The U.S. Department of Labor outlines various retirement plans
- Payroll deduction IRA: It’s easy to set up and maintain, and any employer with one or more employees is eligible. Employee makes contributions to the play through payroll deduction. Employees decide how much they contribute at any time, and contributions are limited to $5,500 a year unless the employee is age 50 or older. Then he or she can contribute an additional $1,000. The plan can be offered to any employee.
- A SEP: It’s easy to set up and maintain, and any employer with one or more employees is eligible. Only the employer contributes to the plan. An employer decides whether to make contributes year to year. They can contribute up to 25 percent of the employee’s salary but no more than $53,000. This plan must be offered to all employees 21 and older, have been employed for three of the past five years and made at least $600.

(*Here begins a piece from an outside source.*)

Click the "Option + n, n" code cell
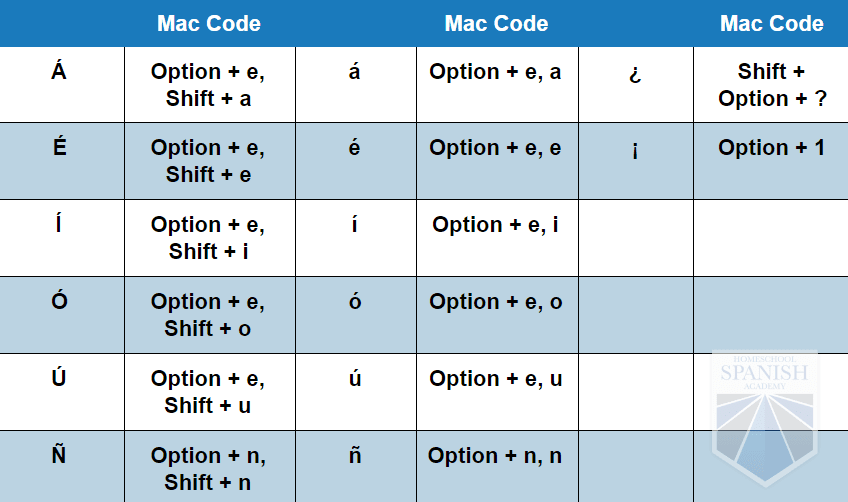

- SIMPLE IRA plan: It’s a salary reduction plan with little administrative paperwork. A business with 100 or fewer employees that does not currently have a retirement plan is eligible. Employer makes contributions along with the employee through salary reduction. Employees can contribute up to $12,500. Those 50 and older can contribute another $3,000. Employers can either match employee contributions 100 percent for the first 3 percent of compensation (this match can be as low as 1 percent for two out of five years) or contribute 2 percent of the employee’s annual compensation. The employee decides how much to contribute, and the employer must match or contribute 2 percent of the employee’s compensation. This plan must be offered to all employees who have made at least $5,000 in either of the past two years or who are expected to earn that amount in the current year.
Defined Contribution Plans: An option for any business with one or more employees, but generally must be offered to all employees at least 21 years who worked at least 1,000 hours in the past year.

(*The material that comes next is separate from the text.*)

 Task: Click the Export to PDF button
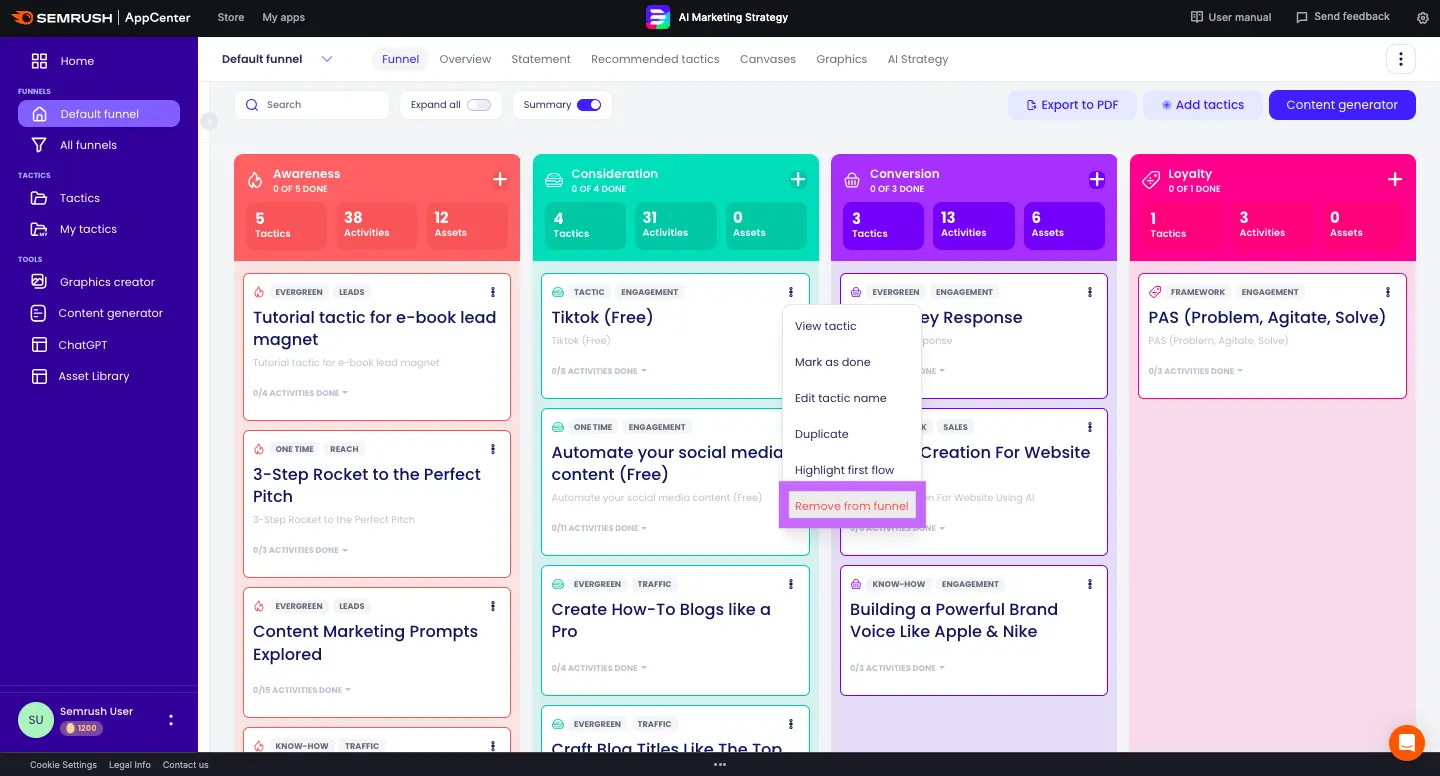[x=1071, y=105]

- Profit sharing: Employer can make large contributions for employees as set by the terms of the plan, and the contribution amount is at the discretion of the employer. A maximum of 100 percent of an employee’s compensation or $53,000 may be contributed.
- Safe Harbor 401(k): This plan allows employees to defer high levels of their salary and is beneficial to employees who have higher compensation levels. Both the employee and employer contribute. An employee can decide how much to contribute but is limited to $18,000 and another $6,000 if he or she is older than 50. The employer must make a matching contribution or contribute 3 percent. The employer/employee combined contribution cannot exceed the lesser of 100 percent of total compensation or $53,000.
- Automatic Enrollment 401(k): This plan allows employees to defer high levels of their salary and provides a high level of participation because it is automatic. The employee must contribute through salary reduction, and the employer may contribute. An employee can contribute up to $18,000 and another $6,000 if he or she is older than 50. The employer/employee combined contribution cannot exceed the lesser of 100 percent of total compensation or $53,000.
- Traditional 401(k): This plan allows employees to defer high levels of their salary. The employee decides how much to contribute through salary reduction, and the employer may contribute. An employee can contribute up to $18,000 and another $6,000 if he or she is older than 50. The employer/employee combined contribution cannot exceed the lesser of 100 percent of total compensation or $53,000.
Defined Benefit Plan:
- Provides a fixed, pre-established benefit for any business with more than one employee. An actuary must determine the annual contributions, which are funded primarily by the employer. The plan must be offered to employees who are at least 21 and have worked at least 1,000 hours during the past year. The employee is vested in the plan according to its terms. Payments on the plan are made after a specified event such as retirement or plan termination. Employees may take loans against the plan but are subject to taxes.